[Fragmento de «La cosa mala de las cosas solas, Buenos Aires, 1985-1986», Nuestra parte de noche (2019) de Mariana Enríquez]
- Es demasiado grande - dijo sin mirarlos -. La casa. Es más grande de adentro que de afuera.
Tenía razón. El living, o el hall de entrada, o lo que fuese ese primer ambiente, parecía un salón vacío y tenía tres ventanas, aunque desde afuera solo se veían dos. Solo había dos. Gaspar sintió que Vicky le clavaba las uñas en el brazo, en el sano, ella tenía cuidado, jamás le había dicho que no le dolía, tampoco a Pablo, y eso que Pablo sabía lo que había pasado. Después dijo en voz alta:
- Salgamos. Está zumbando.
Ahora Gaspar también oía, aunque muy tenue, a una frecuencia muy baja, parecido a cuando el equipo de música quedaba encendido y vibraba casi imperceptiblemente. Era como si detrás de las paredes vivieran colonias de bichos ocultos bajo la pintura. Bichos pequeños, a lo mejor alados. Mariposas nocturnas. Escarabajos negros. Pensó que en cualquier momento la pintura, de un amarillo patito muy claro, se iba a desprender e iba a dejar que salieran volando los bichos, se imaginaba muchas polillas, esos animales que cuando se los atrapaba quedaban convertidos en cenizas.

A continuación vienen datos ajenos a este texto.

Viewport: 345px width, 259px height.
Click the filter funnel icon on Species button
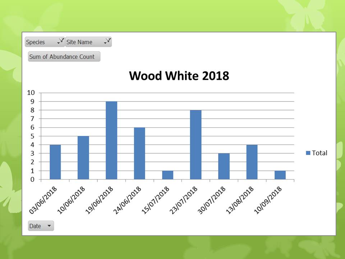(61, 40)
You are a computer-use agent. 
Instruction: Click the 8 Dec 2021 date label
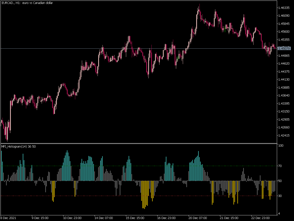(x=9, y=218)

- Ser huérfano era cargar con cenizas.
Adela se adelantaba, entusiasmada, sin miedo, entraba en la casa iluminada por su sol privado, la casa que era otra por adentro. Pablo le pedía esperá, esperá; pero ella no hacía caso. La vibración la atraía. La luz, que no era eléctrica, al menos no venía de ninguna lámpara en el techo, la hacía parecer dorada.
La siguieron hasta la siguiente sala, que tenía muebles. Sillones sucios, de color mostaza, agrisados por el polvo. Contra la pared se apilaban estantes de vidrio. Estaban muy limpios y llenos de pequeños adornos. Adela se acercó para ver qué eran: llegaban casi hasta el techo. En el estante inferior había objetos de un blanco amarillento, con forma semicircular. Algunos eran redondeados, otros más puntiagudos. Gaspar se animó a tocar uno y lo soltó enseguida, asqueado.
- Son uñas - dijo.
Vicky se puso a llorar. Pablo y Adela seguían mirando. Gaspar los observó. Estaban raros. Fascinados, pero como si recién se despertaran, adormecidos. Él y Vicky no, ellos estaban alerta. La sensación de que algo horrible iba a pasar era clarísima, al menos para él, pero se entregó. La casa los había buscado y ahí los tenía, ahora, entre sus dedos, entre sus uñas. El segundo estante estaba decorado con dientes. Muelas con plomo negro en el centro, arregladas; después los colmillos, que, le habían enseñado en el colegio, se llamaban incisivos. Paletas. Dientes de leche, pequeños. Gaspar adivinó lo que había en el tercer estante antes de verlo, era obvio. Había párpados. Ubicados como mariposas, igual de delicados. Pestañas cortas, oscuras largas, algunos sin pestañas.
- Hay que juntarlos - dijo Adela, excitada -. ¡A lo mejor alguno es de mi papá!